Ontvangen 19 juni 2012
De ondergetekende stelt het volgende amendement voor:
I
In de beweegreden wordt na «de Wet werk en bijstand,» ingevoegd: de Wet inkomensvoorziening oudere werklozen,.
II
Na artikel II wordt een artikel ingevoegd, luidende:
De Wet inkomensvoorziening oudere werklozen wordt als volgt gewijzigd:
A
Artikel 3, eerste lid, onderdeel a, komt te luiden:
a. wiens eerste dag van werkloosheid na 30 september 2006 ligt;.
B
Artikel 3a, eerste lid, onderdeel a, komt te luiden:
a. voor wie na 31 december 2007 recht is ontstaan op de loongerelateerde uitkering van de WGA-uitkering;.
C
In artikel 50 vervalt het tweede lid alsmede de aanduiding «1.» voor het eerste lid.
III
In artikel VI, eerste lid, wordt na «De artikelen I, II» ingevoegd: , IIa.
Met dit amendement krijgt de huidige Wet inkomensvoorziening oudere Werklozen (IOW) een structureel karakter.
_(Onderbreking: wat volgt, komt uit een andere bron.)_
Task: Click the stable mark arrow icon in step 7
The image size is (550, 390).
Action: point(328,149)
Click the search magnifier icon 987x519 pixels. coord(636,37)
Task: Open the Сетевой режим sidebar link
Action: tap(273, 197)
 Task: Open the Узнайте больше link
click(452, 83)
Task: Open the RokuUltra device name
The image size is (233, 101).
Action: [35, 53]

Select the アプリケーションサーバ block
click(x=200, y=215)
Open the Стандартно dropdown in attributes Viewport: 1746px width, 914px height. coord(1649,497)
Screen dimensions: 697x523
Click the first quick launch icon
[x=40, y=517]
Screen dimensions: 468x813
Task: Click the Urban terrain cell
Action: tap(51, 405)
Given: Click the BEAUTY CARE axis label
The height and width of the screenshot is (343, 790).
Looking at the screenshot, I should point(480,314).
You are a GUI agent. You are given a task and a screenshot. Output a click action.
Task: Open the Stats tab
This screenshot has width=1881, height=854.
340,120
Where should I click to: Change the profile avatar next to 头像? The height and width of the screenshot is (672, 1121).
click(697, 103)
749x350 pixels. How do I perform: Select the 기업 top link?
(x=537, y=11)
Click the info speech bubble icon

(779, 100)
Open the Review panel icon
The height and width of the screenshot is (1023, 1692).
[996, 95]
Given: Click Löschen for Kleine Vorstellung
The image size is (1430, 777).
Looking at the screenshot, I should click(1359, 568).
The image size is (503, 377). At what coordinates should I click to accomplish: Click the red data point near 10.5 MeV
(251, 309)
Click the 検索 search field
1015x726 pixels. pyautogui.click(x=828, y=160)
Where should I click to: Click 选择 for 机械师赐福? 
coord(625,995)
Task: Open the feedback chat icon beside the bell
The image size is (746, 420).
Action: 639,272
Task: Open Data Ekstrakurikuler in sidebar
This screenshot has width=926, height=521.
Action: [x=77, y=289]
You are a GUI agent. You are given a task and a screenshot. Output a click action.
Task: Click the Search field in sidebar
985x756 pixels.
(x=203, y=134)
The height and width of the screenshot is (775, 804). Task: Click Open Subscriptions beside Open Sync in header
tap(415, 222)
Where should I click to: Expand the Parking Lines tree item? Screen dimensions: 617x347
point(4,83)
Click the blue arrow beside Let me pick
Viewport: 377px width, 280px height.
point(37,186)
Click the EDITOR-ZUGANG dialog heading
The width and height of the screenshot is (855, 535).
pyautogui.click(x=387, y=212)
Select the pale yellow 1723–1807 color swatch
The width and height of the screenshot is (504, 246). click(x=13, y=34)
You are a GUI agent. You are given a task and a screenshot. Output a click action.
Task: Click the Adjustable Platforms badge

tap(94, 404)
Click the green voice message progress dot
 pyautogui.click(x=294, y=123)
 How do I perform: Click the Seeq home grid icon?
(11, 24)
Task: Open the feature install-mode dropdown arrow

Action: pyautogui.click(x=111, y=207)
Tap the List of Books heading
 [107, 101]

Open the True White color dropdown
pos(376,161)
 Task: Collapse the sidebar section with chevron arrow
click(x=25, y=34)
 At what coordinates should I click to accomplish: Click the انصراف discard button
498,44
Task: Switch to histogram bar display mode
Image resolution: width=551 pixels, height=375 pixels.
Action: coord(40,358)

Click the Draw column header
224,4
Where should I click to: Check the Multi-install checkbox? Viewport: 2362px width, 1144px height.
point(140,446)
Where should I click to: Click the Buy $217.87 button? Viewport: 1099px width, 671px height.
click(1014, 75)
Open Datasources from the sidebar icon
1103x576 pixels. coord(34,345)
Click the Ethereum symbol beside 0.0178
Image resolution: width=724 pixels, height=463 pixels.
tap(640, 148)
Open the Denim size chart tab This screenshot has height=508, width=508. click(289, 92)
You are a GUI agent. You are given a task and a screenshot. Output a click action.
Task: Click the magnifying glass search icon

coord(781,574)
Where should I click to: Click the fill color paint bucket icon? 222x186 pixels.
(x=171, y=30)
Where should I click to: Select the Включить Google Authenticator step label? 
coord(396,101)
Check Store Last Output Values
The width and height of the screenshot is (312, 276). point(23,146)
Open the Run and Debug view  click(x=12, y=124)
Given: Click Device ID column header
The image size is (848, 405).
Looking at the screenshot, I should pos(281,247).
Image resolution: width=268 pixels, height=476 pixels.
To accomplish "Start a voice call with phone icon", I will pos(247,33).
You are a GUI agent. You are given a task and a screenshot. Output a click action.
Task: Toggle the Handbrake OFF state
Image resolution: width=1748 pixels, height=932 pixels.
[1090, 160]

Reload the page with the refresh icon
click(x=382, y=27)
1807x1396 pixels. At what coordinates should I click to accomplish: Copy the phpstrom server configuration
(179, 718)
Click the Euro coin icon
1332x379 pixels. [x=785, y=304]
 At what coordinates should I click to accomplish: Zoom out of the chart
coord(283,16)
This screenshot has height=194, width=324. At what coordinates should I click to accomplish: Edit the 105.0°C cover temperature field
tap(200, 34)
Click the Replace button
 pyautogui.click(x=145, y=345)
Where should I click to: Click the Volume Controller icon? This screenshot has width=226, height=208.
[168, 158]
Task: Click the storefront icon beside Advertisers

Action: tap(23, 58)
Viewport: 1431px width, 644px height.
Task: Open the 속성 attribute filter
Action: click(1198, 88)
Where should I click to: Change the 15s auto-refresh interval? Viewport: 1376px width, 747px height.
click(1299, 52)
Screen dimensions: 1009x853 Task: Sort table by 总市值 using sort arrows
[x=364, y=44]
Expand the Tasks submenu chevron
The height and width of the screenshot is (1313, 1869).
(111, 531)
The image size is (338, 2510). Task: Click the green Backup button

De verhoging van de AOW-leeftijd mag niet ten koste gaan van mensen die op latere leeftijd onvrijwillig aan de kant komen te staan. Indien zij na afloop van hun WW- of loongerelateerde WGA-uitkering geen werk kunnen vinden, dan zijn zij aangewezen op de bijstand. In de bijstand is sprake van een partner- of vermogenstoets. De indieners vinden het onredelijk en ongewenst dat zij vlak voor pensionering gedwongen kunnen worden hun huis «op te eten».
Door het in stand houden van de overbruggingsuitkering in het kader van de IOW, bieden de indieners mensen die na hun 60e onvrijwillig aan de kant staan een inkomensvoorziening zonder partner- of vermogenstoets.
Na de aanname van het amendement wordt in het opschrift van het wetsvoorstel na «de Wet werk en bijstand,» ingevoegd: de Wet inkomensvoorziening oudere werklozen,.